Entries provided below:
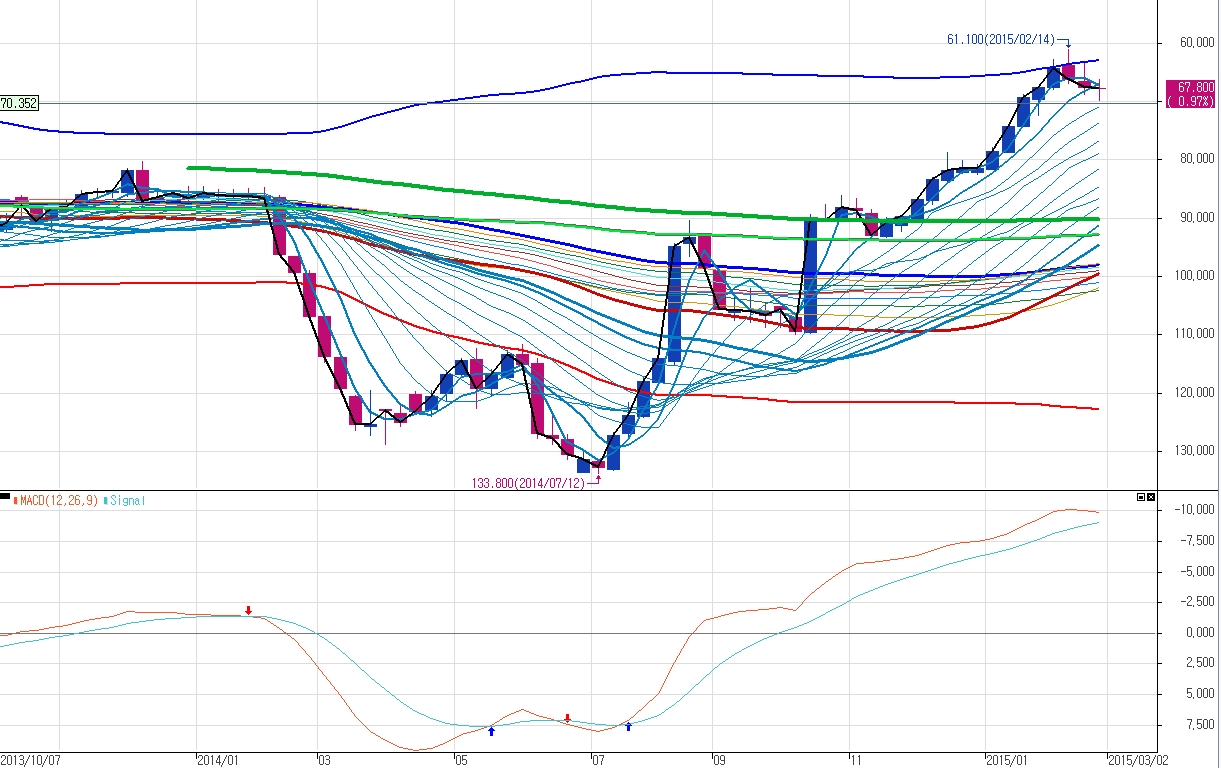
Task: Click the arrow marking the 61.100 high
Action: [x=1066, y=44]
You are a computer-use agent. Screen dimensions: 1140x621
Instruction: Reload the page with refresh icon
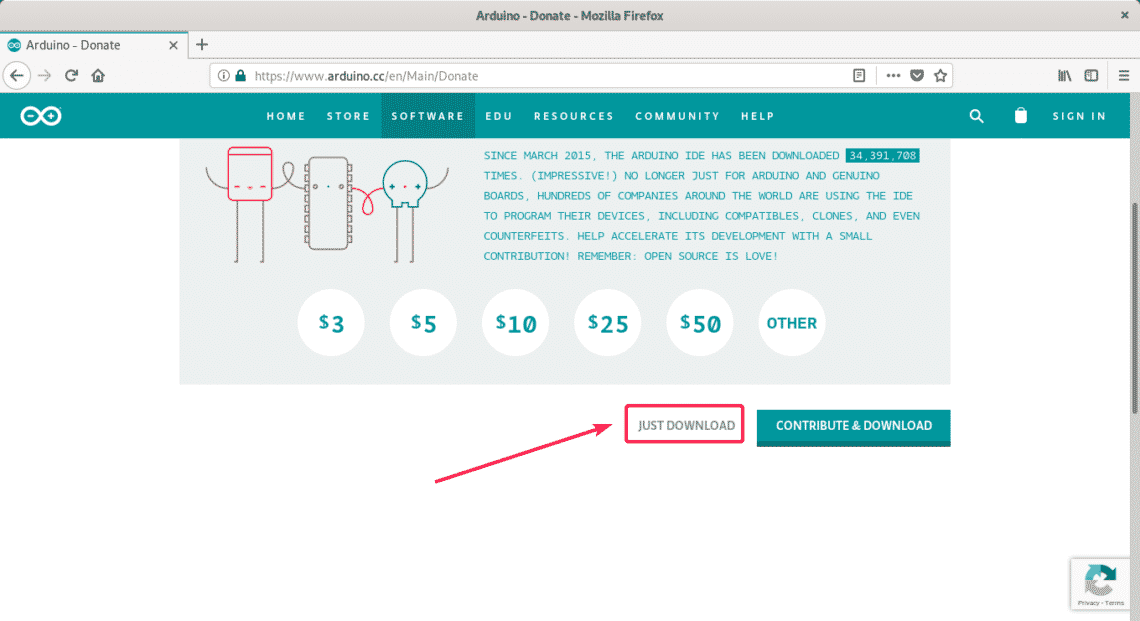[72, 75]
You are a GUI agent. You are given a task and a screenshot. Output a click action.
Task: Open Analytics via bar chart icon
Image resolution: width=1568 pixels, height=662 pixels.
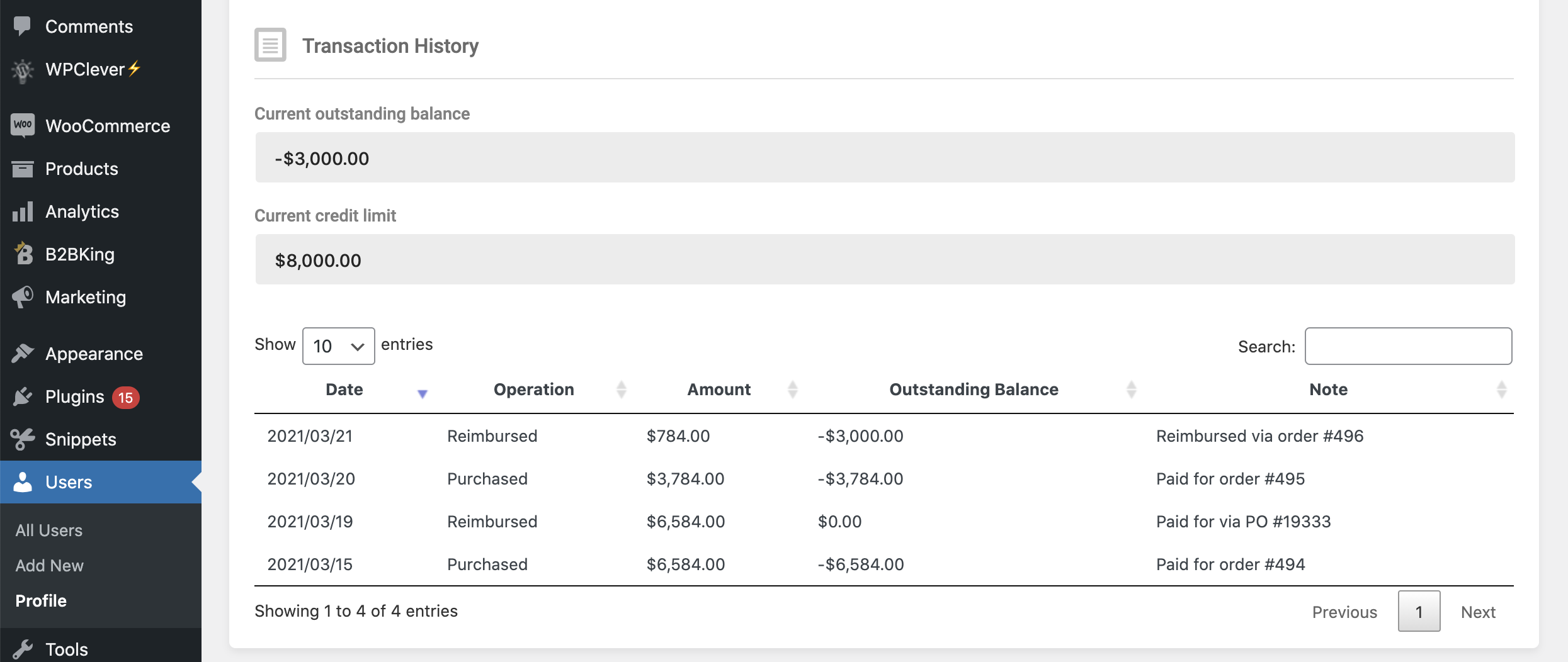(x=22, y=211)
End of Entries provided.
An exact copy is needed of the lines running from the one containing "You are a computer-use" through the last line of the material, and of no others; pictures stay out.

Task solution.
You are a computer-use agent. Screen dimensions: 1140x621
Instruction: Reload the page with refresh icon
[72, 75]
You are a GUI agent. You are given a task and a screenshot. Output a click action.
Task: Open Analytics via bar chart icon
Image resolution: width=1568 pixels, height=662 pixels.
(x=22, y=211)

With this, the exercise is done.